Convert the records from the line containing "Click the taskbar icons on laptop screen" through the line containing "pyautogui.click(x=1026, y=485)" into a JSON list of strings, one string per line, skipping blank lines. Leave the pictures out of the answer.

++++ Input rows ++++

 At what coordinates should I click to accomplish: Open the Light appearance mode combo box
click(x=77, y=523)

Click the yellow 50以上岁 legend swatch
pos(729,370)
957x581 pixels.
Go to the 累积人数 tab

++++
++++ Input rows ++++

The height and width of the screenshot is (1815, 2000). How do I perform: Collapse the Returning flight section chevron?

++++
++++ Input rows ++++

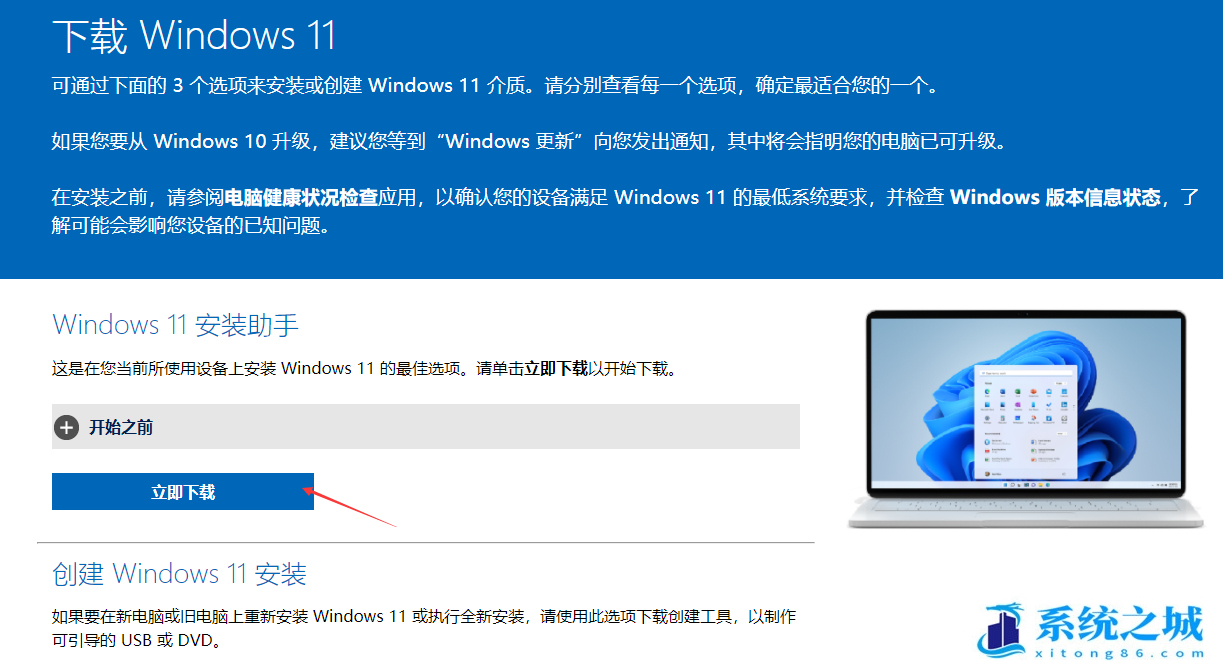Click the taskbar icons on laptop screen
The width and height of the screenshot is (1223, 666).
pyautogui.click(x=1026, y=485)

++++

■ **Right answer**:
[
  "Click the taskbar icons on laptop screen",
  "The width and height of the screenshot is (1223, 666).",
  "pyautogui.click(x=1026, y=485)"
]